« Pendant la pandémie, nous avons perdu de vue les maladies chroniques qui sont les principales responsables de résultats plus défavorables », déclare le Pr Hobbs. « Nous devons relancer et rattraper le retard en matière de prévention des CVD dès que possible. »
Bonjour, je suis le professeur Richard Hobbs, responsable de la médecine de premier recours académique à l'University of Oxford. Et je suis très heureux de donner cette conférence pour remettre la COVID dans son contexte, en parlant de la COVID en lien avec la maladie cardiovasculaire. Voici mes conflits d'intérêts. Et je vais commencer par expliquer pourquoi la maladie cardiovasculaire demeure un sujet aussi important pour les systèmes de santé partout dans le monde.
Et si vous regardez cette diapositive, qui présente des données de l'OMS sur une période de 20 ans, vous pouvez voir que, que ce soit chez les moins de 75 ans ou les plus de 75 ans, ce que nous avons constaté dans le monde, c'est que la cause la plus fréquente de morbidité et de mortalité majeures a été les maladies chroniques, et parmi celles-ci, la maladie cardiovasculaire est de loin la plus importante en termes de prévalence. Et ce renforcement du fait que les maladies chroniques sont les principaux moteurs de la maladie et de la mort sur la planète a conduit l'OMS à déplacer son accent, déclarant que la gestion des maladies chroniques était en fait une priorité plus grande pour le monde que la malnutrition et l'infection.
Cela dit, évidemment, ces deux dernières années, nous avons été submergés par les conséquences de la COVID-19 et, sans doute peu surprenant, toute l'attention s'est portée sur les maladies infectieuses, et nous avons quelque peu perdu de vue l'importance des maladies chroniques pendant cette terrible pandémie. Mais la réalité est que, en fait, l'impact de la COVID a principalement touché les personnes souffrant d'autres problèmes médicaux. Ce ne sont pas les personnes en forme et en bonne santé qui ont subi des résultats défavorables liés à la COVID. Elle agit comme d'autres coronavirus, produisant soit une maladie légère, soit une maladie de type grippal.
Mais chez les personnes très âgées ou souffrant d'autres maladies chroniques, une proportion d'entre elles va subir des résultats de COVID assez graves, voire la mort, et ce que l'on peut voir sur cette diapositive, c'est que lors de la première vague, l'impact a porté essentiellement sur une proportion de la population devenant extrêmement malade et nécessitant un soutien, et mourant souvent de la COVID, mais c'étaient des personnes, comme je le dis, atteintes de maladies chroniques. Même lors de la deuxième vague, un impact similaire s'est produit, mais lors de la deuxième vague, nous souffrions également de l'énorme retard accumulé dans les soins préventifs qui avaient été retardés. Parce que la COVID empêchait les patients de se rendre à l'hôpital, ou les en dissuadait, et ils ignoraient des symptômes importants ou ne géraient pas leur maladie aussi bien qu'ils l'auraient pu, ce qui a commencé de plus en plus à entraîner une augmentation de la morbidité et de la mortalité, et bien sûr, nous avons également constaté un impact encore plus important des maladies chroniques sur les maladies liées à la COVID avec les troisième et quatrième vagues, et nous devons également intégrer la COVID longue dans cette équation.

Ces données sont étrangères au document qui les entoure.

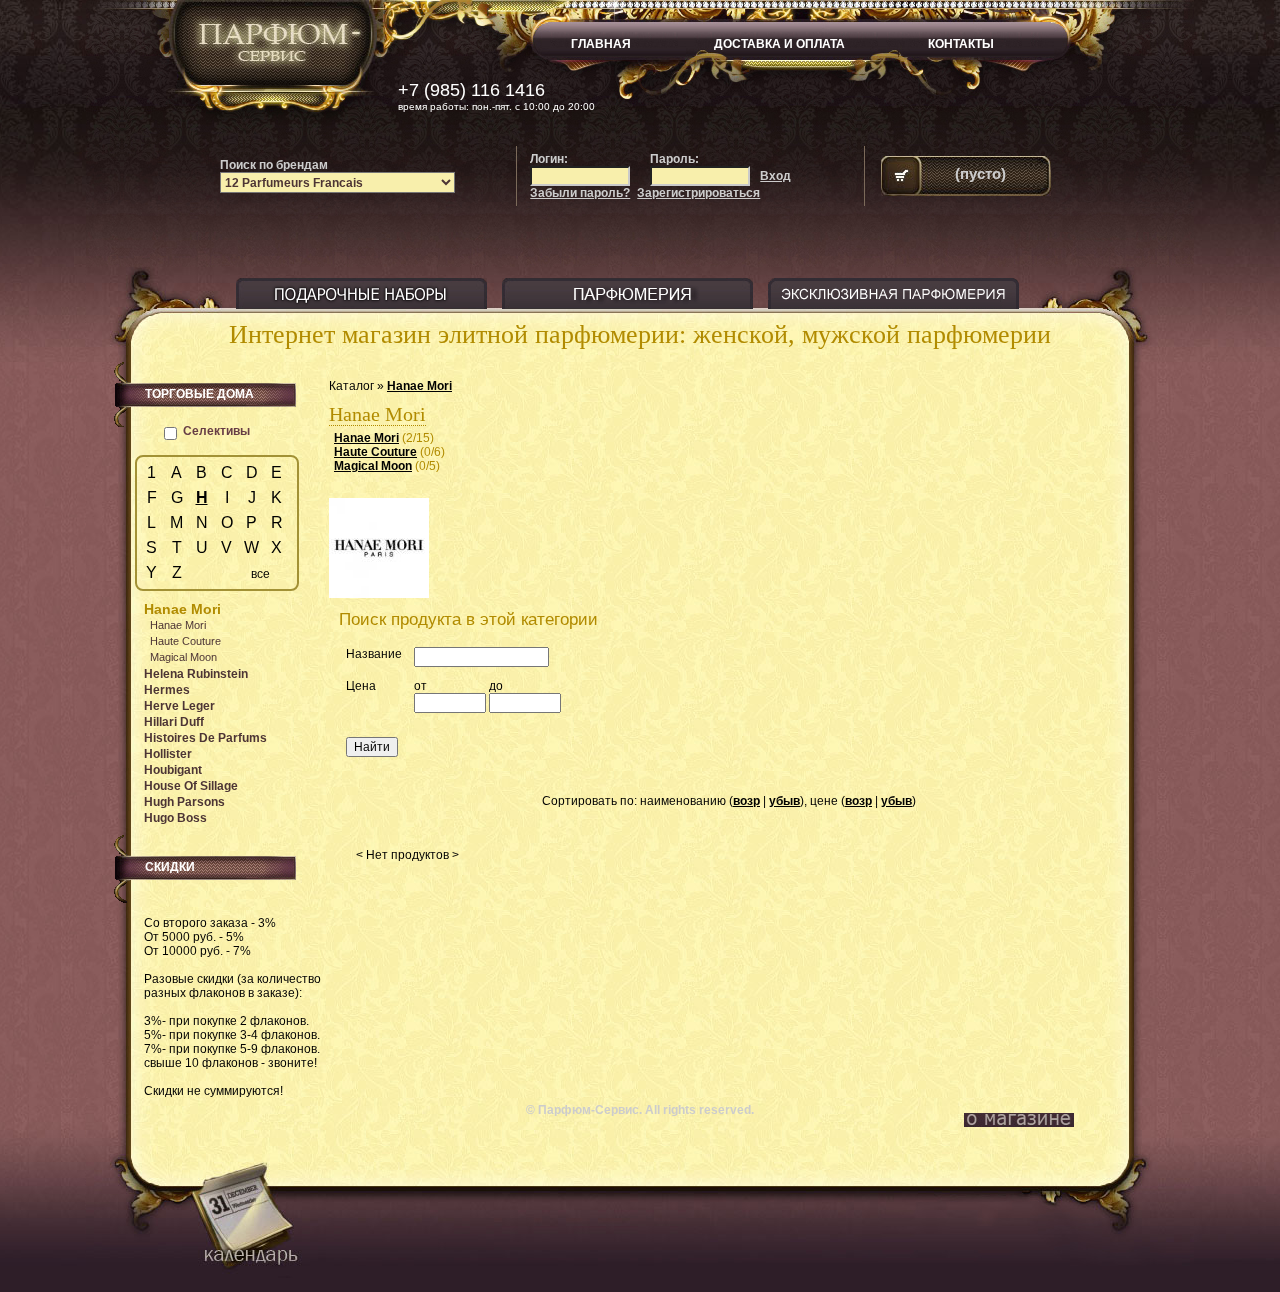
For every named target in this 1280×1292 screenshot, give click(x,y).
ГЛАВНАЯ (601, 44)
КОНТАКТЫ (961, 44)
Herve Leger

Alors, examinons quelques-unes des données concernant la COVID-19, en termes de ce qui prédisait de moins bons résultats, et nous pouvons voir que cela repose sur des ensembles de données de routine de la médecine de premier recours au Royaume-Uni. Un immense ensemble de données qui a initialement examiné 18 millions de dossiers de patients, et certaines des évaluations ultérieures portaient sur 55 millions de personnes dont les données provenaient de médecins généralistes britanniques, et ce que l'on peut voir, c'est clairement une relation très étroite entre l'âge et de moins bons résultats liés à la COVID.
Mais si l'on commence à approfondir, ce sont les personnes atteintes de multimorbidité qui ont vraiment subi un préjudice, et nous pouvons voir ici qu'il s'agissait d'affections telles que le tabagisme, ainsi que le fait que les personnes aient eu une maladie cardiaque, un AVC ou un diabète. Ce n'était pas seulement l'âge, c'était l'interaction entre l'âge et ces maladies chroniques courantes qui entraînait de moins bons résultats.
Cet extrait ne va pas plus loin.